Марсово поле той суровой осени первого года войны… В траншеях зеленеют пилотками головы зенитчиц. Тут же на веревочке, протянутой над траншеей, сушится что-то после стирки. Обжились девушки… Они меж гранитных стен надгробий — как в крепости. В крепости революции: 1917, 1918, 1919 — даты, выбитые на граните ее плит. И — 1941… Девушки в армейских гимнастерках защищают то же, что защищали те, кто лежит под величавыми надгробиями Марсова поля. Придется мне потом непроглядной ноябрьской ночью идти через него в минуту, когда начнется очередной налет и бомба охнет где-то совсем близко, так, что содрогнется под ногами земля. И я, заслышав вой следующей бомбы, не видя поблизости другого укрытия, спрыгну в траншею к зенитчицам как раз в тот момент, когда они бабахнут по немецкому самолету всеми тремя орудиями своей батареи. Помню, как надавил мне в уши спрессованный воздух, я на какие-то мгновения потерял слух, А пока я приходил в себя, ко мне подбежала весьма решительная девица с карабином наперевес — она решила, что к ним на батарею под покровом ночи пробрался шпион. Я оставался под подозрением минут десять, до отбоя. Патом меня с миром отпустили — помог паспорт, без которого в те дни в Ленинграде было рискованно выходить из дома.
Осень сорок первого… Кто в Ленинграде мог предугадать тогда, что она нам сулит?
Однажды под вечер — точно помню, что это было седьмого сентября, — я вместе с несколькими товарищами из нашего отряда трудился на чердаке огромного здания, в котором мы размещались, заняв две комнаты в одном из многочисленных учреждений, еще с первых лет революции заселивших этот трехэтажный дом-гигант, бывшую казарму гвардейского Павловского полка.
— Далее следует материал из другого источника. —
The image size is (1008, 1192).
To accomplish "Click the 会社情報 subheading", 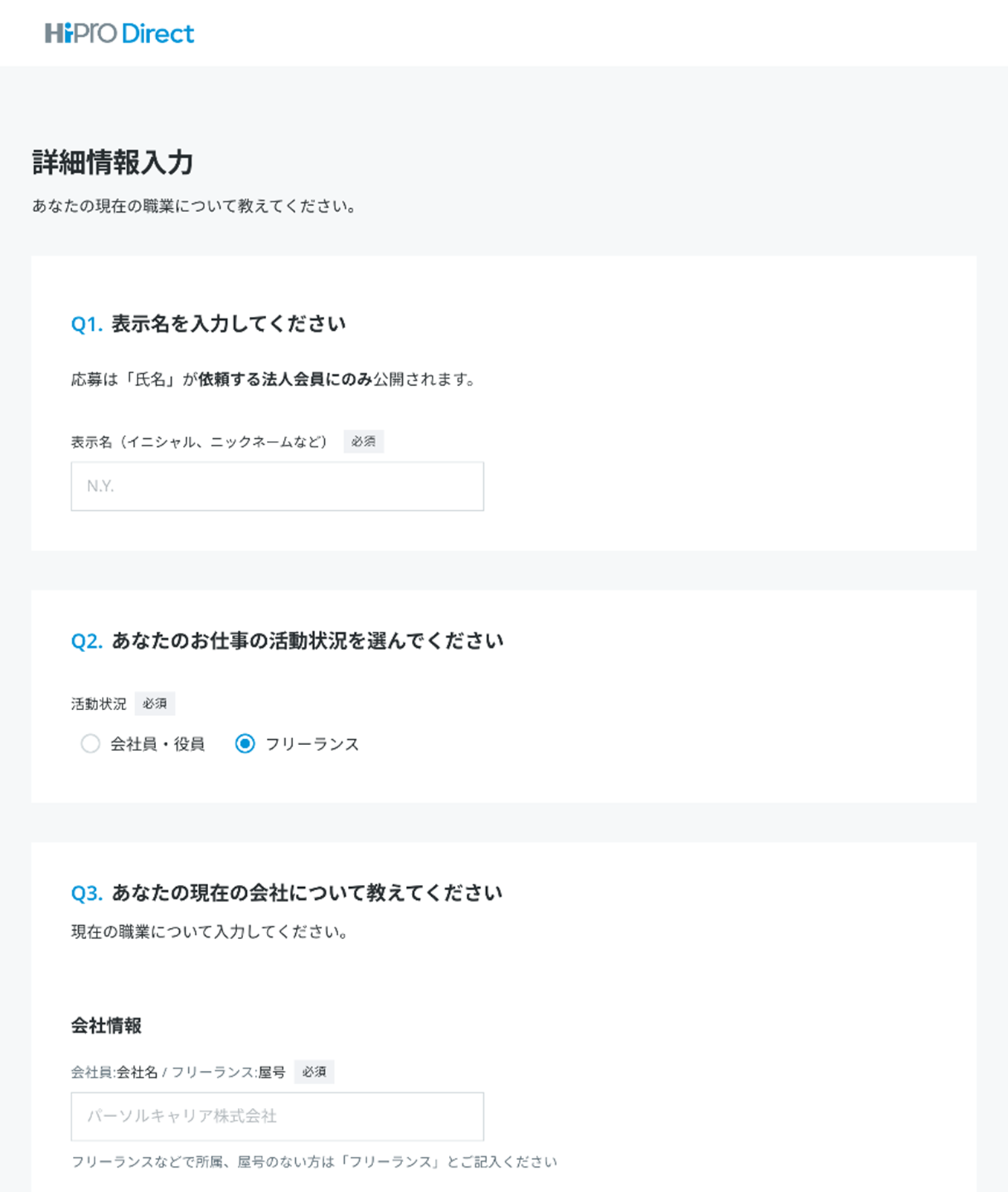I will click(106, 1025).
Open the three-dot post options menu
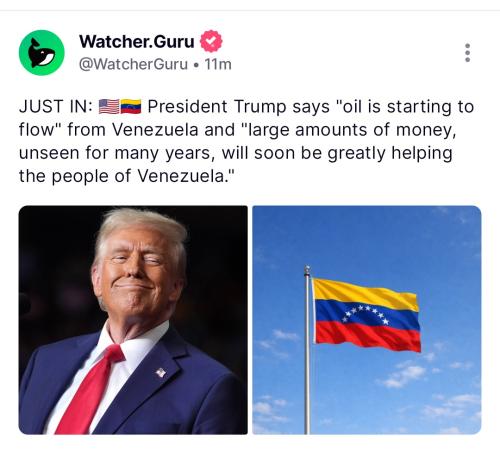Screen dimensions: 500x455 coord(468,53)
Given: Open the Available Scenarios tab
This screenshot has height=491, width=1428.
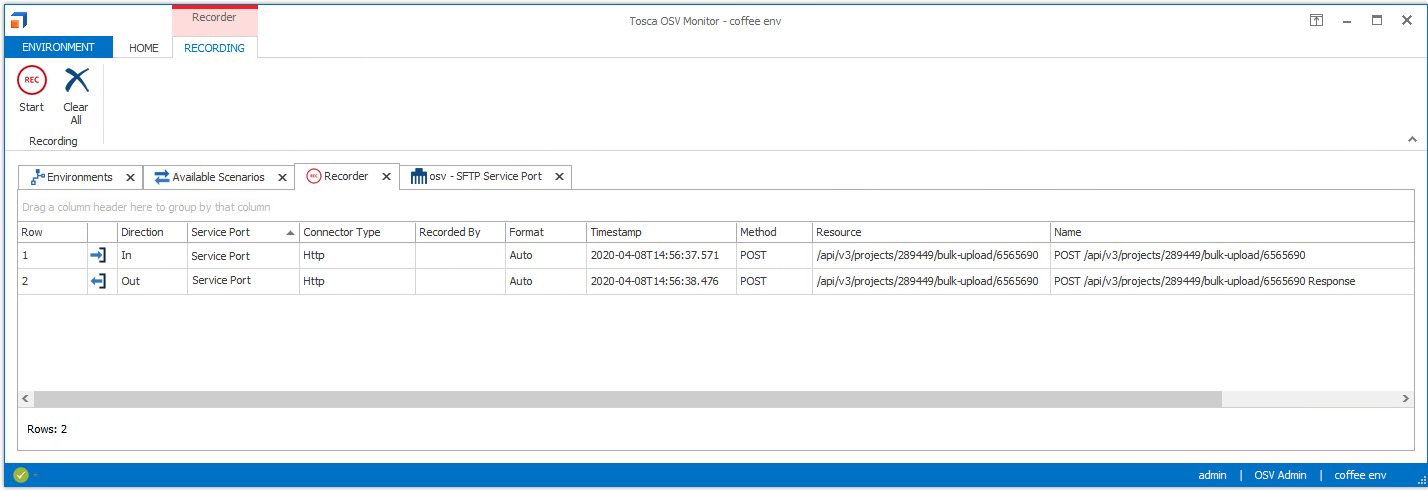Looking at the screenshot, I should click(218, 177).
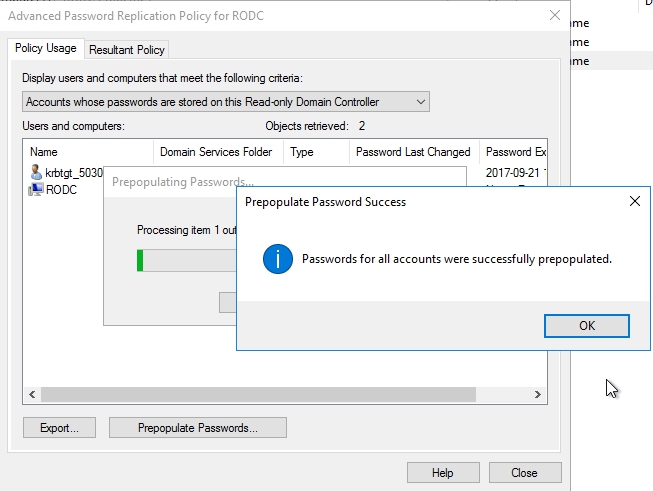The height and width of the screenshot is (491, 653).
Task: Open Help for this dialog
Action: (x=442, y=473)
На этом нескончаемо длинном чердаке мы уже много дней, в часы, свободные от выездов по тревоге, продолжали однообразную работу: белой противопожарной краской — смесью извести еще с чем-то — обмазывали балки, стойки, стропила. Предполагалось, что в случае бомбежки или обстрела эта обмазка предохранит от огня.
Услышав, что взвыла сирена, мы не очень встревожились: немецкие самолеты прорывались в город обычно только с наступлением темноты. Сейчас, когда до заката было еще далеко, работа для нашего отряда едва ли предвиделась.
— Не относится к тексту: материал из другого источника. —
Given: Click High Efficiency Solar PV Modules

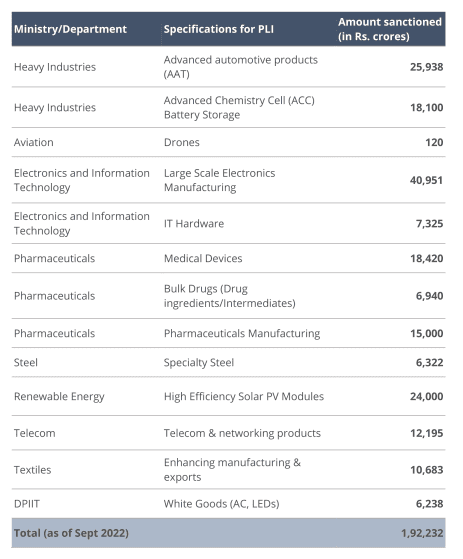Looking at the screenshot, I should 243,397.
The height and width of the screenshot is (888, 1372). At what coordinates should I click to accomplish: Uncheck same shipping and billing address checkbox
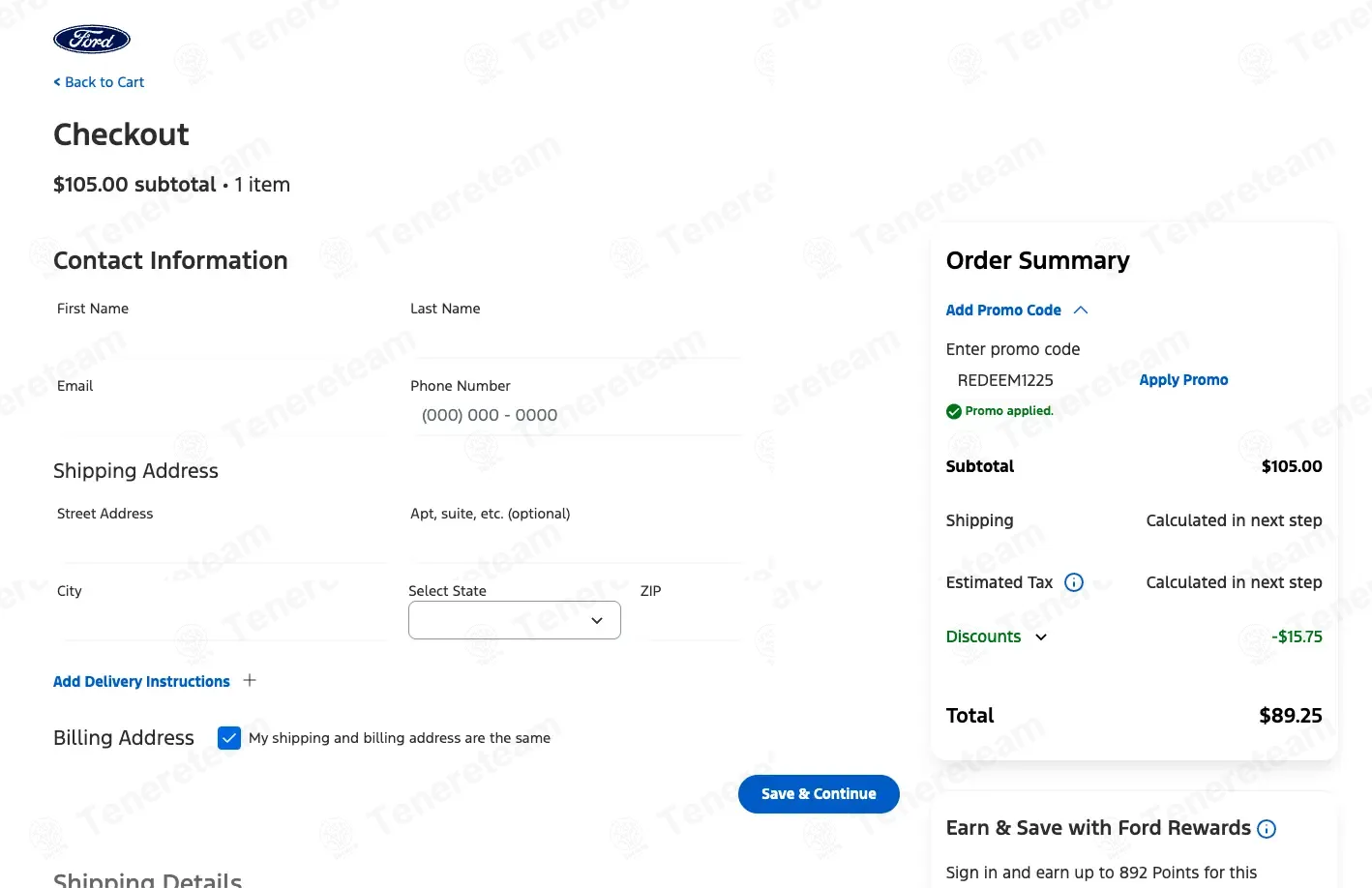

Но немного погодя мы услышали, правда не очень громкий, донесшийся откуда-то издалека, гул одного или нескольких разрывов, слившихся воедино. Кто-то из работавших вместе со мной выглянул в узкую дверцу, выводящую на крышу, и сразу же закричал:
— Смотрите, горит!
Бросив кисти, мы выбежали на крышу — туда, где на фронтоне вылеплена огромная, в два человеческих роста, летящая вестница победы в развевающихся одеждах.
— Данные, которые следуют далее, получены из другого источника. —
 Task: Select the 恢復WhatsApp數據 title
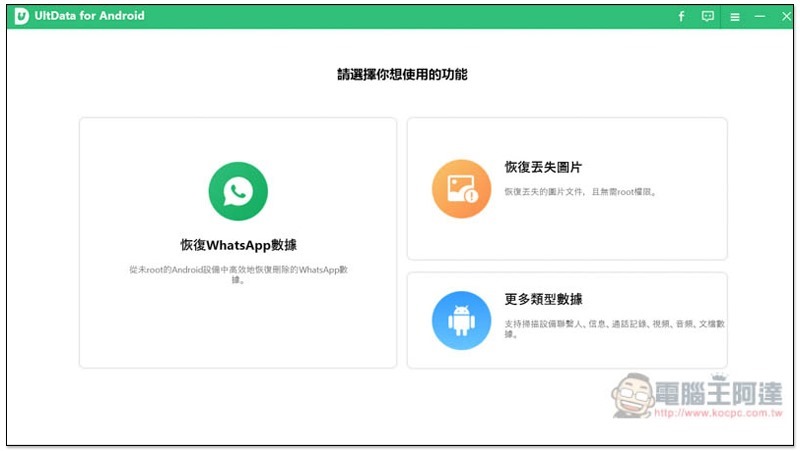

Где-то за далекими крышами в чистое, перед закатом розовато-золотистое небо тяжелыми, плотными клубами медленно вздымался густой черный дым. Его масса быстро росла, становилась тучей, закрывающей небо.
— Тревога! В машины! — крикнули нам из глубины чердака.
Через несколько минут мы выпрыгнули из грузовиков, остановившихся в переулке, заполненном дымом. Он был густой и жирный — сажа, мгновенно оседавшая на руках и лице, была какой-то сальной, словно бы смазывала кожу. Это горели Бадаевские склады — самые большие продовольственные склады Ленинграда.
Фашисты знали, куда нанести самый чувствительный для города удар. Тогда еще никто не мог подсчитать, сколько дней жизни ленинградцев унесет с собою этот черный дым. Знали ли фашистские пилоты, что их бомбы, упавшие на склады, не просто погубили тысячи тонн муки, сахара, масла? Эти бомбы, в тот час не убив, может быть, на территории складов ни одного человека, принесли смерть тысячам ленинградских ребятишек, их матерям и отцам, которым суждено было умереть от голода позже, зимой.
Мы работали тогда с яростью. Дым душил, резал глаза, нестерпимо хотелось глотнуть свежего воздуха. Но, не позволяя себе ни на секунду остановиться, мы вбегали в кромешную темноту дыма, слыша, как где-то над головой трещит и громыхает коробящимся в огне кровельным железом крыша, хватали, на ощупь, уже горячий мешок с мукой или крупой, тащили его дальше от огня.